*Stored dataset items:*
################
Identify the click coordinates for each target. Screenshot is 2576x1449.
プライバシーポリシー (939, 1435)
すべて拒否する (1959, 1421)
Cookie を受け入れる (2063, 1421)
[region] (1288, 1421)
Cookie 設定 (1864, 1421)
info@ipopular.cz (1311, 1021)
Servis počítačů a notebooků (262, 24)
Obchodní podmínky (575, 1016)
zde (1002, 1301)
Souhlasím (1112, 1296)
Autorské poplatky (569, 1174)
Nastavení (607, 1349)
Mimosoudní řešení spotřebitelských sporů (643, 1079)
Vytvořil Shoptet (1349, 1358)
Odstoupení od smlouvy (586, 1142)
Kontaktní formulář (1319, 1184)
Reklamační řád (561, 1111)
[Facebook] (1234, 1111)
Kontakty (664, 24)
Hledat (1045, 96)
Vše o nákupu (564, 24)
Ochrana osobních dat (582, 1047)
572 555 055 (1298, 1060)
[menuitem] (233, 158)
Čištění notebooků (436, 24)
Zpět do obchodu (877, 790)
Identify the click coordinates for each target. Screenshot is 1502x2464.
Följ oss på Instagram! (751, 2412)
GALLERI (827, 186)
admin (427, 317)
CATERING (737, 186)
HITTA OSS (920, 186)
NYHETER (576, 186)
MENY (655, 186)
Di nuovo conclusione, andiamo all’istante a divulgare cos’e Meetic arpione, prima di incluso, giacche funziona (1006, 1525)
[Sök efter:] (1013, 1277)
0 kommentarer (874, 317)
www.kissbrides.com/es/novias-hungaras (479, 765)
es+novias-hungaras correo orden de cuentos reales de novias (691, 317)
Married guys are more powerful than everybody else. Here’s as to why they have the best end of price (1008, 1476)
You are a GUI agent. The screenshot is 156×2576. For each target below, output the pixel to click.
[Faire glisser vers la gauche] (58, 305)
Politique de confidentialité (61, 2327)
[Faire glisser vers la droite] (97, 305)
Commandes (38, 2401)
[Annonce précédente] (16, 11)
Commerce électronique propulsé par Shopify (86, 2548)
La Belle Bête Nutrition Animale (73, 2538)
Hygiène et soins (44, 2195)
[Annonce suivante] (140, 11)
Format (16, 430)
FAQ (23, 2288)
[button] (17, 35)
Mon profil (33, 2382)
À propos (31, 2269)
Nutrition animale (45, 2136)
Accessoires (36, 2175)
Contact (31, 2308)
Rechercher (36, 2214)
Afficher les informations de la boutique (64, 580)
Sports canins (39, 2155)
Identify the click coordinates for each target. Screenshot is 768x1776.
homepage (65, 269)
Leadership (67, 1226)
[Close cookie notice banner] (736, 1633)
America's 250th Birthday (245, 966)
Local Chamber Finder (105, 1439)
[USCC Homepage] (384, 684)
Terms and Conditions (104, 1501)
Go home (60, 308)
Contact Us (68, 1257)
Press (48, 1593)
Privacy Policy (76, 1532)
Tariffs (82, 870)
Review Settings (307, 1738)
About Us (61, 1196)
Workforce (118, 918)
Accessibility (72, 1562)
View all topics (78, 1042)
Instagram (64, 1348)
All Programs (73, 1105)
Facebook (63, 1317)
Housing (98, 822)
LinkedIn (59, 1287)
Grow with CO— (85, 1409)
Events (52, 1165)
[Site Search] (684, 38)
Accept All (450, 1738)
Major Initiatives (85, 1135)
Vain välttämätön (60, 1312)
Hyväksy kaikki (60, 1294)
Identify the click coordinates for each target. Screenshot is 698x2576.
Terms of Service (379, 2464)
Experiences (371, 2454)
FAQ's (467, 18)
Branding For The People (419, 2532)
################
Using the entries above, restate word for word every line from the one that contains "Tariffs (82, 870)" through the last.

*FINISHED TASK:*
Tariffs (82, 870)
Review Settings (307, 1738)
About Us (61, 1196)
Workforce (118, 918)
Accessibility (72, 1562)
View all topics (78, 1042)
Instagram (64, 1348)
All Programs (73, 1105)
Facebook (63, 1317)
Housing (98, 822)
LinkedIn (59, 1287)
Grow with CO— (85, 1409)
Events (52, 1165)
[Site Search] (684, 38)
Accept All (450, 1738)
Major Initiatives (85, 1135)
Vain välttämätön (60, 1312)
Hyväksy kaikki (60, 1294)
Identify the click coordinates for each target. Screenshot is 698x2576.
Terms of Service (379, 2464)
Experiences (371, 2454)
FAQ's (467, 18)
Branding For The People (419, 2532)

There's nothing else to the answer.